= Yeast flocculation =

Yeast flocculation typically refers to the reversible clumping together (flocculation) of brewing yeast once the sugar in a wort has been fermented into beer. In the case of "top-fermenting" ale yeast (Saccharomyces cerevisiae), the yeast creates a krausen, or barm on the top of the liquid, unlike "bottom-fermenting" lager yeast (Saccharomyces pastorianus) where the yeast falls to the bottom of the brewing vessel.

==Process==
Cell aggregation occurs throughout microbiology, in bacteria, filamentous algae, fungi and yeast. Yeast are capable of forming three aggregates; mating aggregates, for DNA exchange; chain formation; and flocs as a survival strategy in adverse conditions. Industrial brewing strains rarely mate. Therefore, only chain formation and flocculation are of relevance to the brewing industry.

Yeast flocculation is distinct from agglomeration (‘grit’ formation), which is irreversible and occurs most commonly in baker's yeast when strains fail to separate when resuspended. Agglomeration only occurs following the pressing and rehydration of yeast cakes and both flocculent and non-flocculent yeast strains have been shown to demonstrate agglomeration. It is also distinct from the formation of biofilms, which occurs on a solid substrate.

Louis Pasteur is erroneously credited with first describing flocculation of brewer’s yeast. Brewer's yeast flocculation has been the subject of many reviews. Flocculation has been defined as the reversible, non-sexual aggregation of yeast cells that may be dispersed by specific sugars or EDTA. The addition of nutrients other than sugars has been demonstrated not to reverse flocculation. This is as opposed to mating aggregates formed as a prelude to sexual fusion between complementary yeast cells.

For flocculation to occur the yeast must be flocculent and certain environmental conditions must be present. Several factors are important in cell-to-cell binding such as surface charge, hydrophobic effects and zymolectin interactions. The importance of these forces in brewing yeast flocculation was unrecognized in the past but work by Speers et al. (2006) have indicated the importance of zymolectin and hydrophobic interactions. As the cells are too large to be moved by Brownian motion, for binding of two or more cells to occur the cells must be subjected to low level of agitation.

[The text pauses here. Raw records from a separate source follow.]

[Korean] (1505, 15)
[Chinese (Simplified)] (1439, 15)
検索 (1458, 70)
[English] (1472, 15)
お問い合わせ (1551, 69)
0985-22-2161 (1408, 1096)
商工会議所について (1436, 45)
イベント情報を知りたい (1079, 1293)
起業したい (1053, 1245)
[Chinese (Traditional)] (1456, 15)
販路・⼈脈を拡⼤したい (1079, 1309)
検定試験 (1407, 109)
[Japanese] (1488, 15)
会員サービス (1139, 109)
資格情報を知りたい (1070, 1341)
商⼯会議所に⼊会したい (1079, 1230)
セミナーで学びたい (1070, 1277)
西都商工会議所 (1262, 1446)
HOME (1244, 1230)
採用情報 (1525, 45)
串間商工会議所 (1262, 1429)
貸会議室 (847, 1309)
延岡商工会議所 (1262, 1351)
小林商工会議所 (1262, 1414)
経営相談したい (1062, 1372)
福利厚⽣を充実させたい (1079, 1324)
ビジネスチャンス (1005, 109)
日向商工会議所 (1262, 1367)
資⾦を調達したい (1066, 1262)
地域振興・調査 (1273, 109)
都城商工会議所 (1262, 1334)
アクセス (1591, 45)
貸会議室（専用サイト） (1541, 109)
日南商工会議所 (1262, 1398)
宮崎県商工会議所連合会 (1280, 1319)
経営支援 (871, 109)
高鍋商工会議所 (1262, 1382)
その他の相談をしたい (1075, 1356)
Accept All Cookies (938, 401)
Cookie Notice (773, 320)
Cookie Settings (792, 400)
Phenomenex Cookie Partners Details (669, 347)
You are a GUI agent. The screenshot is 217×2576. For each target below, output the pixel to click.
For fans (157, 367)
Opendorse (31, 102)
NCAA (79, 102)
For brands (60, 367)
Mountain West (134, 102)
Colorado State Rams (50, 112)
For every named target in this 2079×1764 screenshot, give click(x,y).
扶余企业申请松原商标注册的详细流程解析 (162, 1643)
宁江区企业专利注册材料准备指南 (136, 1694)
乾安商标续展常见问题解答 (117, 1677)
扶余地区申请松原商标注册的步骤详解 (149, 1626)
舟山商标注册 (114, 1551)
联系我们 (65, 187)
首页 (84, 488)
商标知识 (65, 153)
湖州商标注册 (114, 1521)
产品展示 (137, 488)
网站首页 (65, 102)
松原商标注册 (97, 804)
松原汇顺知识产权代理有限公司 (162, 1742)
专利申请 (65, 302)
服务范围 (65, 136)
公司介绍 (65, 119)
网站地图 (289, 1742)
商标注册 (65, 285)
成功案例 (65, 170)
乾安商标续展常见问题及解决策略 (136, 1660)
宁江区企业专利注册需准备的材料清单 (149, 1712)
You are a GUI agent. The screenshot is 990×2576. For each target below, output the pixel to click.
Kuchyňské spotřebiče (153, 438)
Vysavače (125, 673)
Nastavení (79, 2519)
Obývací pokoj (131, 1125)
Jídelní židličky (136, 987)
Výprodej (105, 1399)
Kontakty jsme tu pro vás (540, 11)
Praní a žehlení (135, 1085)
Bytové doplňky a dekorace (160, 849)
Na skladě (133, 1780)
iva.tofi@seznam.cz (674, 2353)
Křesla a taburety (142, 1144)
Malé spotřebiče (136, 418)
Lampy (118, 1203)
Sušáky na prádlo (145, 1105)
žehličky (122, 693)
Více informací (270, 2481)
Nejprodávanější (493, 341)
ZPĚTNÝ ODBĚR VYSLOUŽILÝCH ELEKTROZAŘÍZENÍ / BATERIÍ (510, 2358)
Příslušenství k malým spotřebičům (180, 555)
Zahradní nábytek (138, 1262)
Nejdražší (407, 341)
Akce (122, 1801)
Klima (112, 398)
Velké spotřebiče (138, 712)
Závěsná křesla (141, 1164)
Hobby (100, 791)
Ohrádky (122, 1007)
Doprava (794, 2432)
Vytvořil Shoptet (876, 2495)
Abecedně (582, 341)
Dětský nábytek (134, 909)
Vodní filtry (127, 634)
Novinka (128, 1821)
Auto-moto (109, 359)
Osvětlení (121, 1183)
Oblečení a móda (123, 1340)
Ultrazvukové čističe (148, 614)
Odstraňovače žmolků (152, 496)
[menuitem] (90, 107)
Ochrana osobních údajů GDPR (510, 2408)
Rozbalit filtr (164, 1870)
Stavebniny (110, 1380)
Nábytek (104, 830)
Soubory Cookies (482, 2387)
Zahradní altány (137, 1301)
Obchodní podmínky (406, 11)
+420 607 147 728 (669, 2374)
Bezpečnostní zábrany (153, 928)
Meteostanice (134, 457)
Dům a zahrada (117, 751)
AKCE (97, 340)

==Zymolectin interaction theory==
The accepted mechanism of flocculation involves a protein-carbohydrate model. Fully flocculent yeast cells exhibit carbohydrate α-mannan receptors and protein zymolectins. Zymolectins are so termed as they may not be true bivalent lectins. It has been suggested that zymolectin interactions between the protein and mannan moities results in the flocculation phenotype with Ca^{2+} ions required for the correct conformation of the zymolectins. Co-flocculation between Kluyveromyces and Schizosaccharomyces has been shown to be by a “lectinic” mechanism.

===Flocculation zymolectins and phenotypes===
Three flocculation phenotypes have been elucidated based on the zymolectins they produce: Flo1 (Stratford and Assinder, 1991) NewFlo (Stratford and Assinder, 1991) and Mannose Insensitive (MI). These flocculation phenotypes differ in the time of the onset of flocculation and the sugar inhibition of flocculation.
The genetic control of yeast flocculation has not been extensively studied. Recent reports suggest genes encoding lectin-like proteins exhibit close sequence homology. Furthermore, it seems that FLO genes have interchangeable functions that can compensate for one another.

===Flocculation phenotypes===
The Flo1 phenotype is inhibited by mannose occurs in both ale and lager strains.

The NewFlo phenotype differs from that of Flo1 in several ways. Firstly NewFlo flocculation is inhibited by mannose, glucose and maltose. Secondly the NewFlo lectin is putatively encoded by the FLO10 gene. Studies by the Speers group have indicated little change in zymolectin levels through a fermentation. It is argued that lectin maturation occurs some fourteen hours after the cessation of cell division and is therefore not concomitant with entry into stationary phase, although this is strain dependent. However the molecular proof of this maturation is near non-existent. The picture is complicated by changes in cell surface hydrophobicity and CO_{2} driven shear which confounds flocculation measurements often erroneously solely attributed to zymolectin interactions. While flocculation (clumping and settling) occurs at this time, this flocculation occurs as a result of changes in hydrophobicity and a decline in sugar and shear due to which is in turn to low CO_{2} evolution.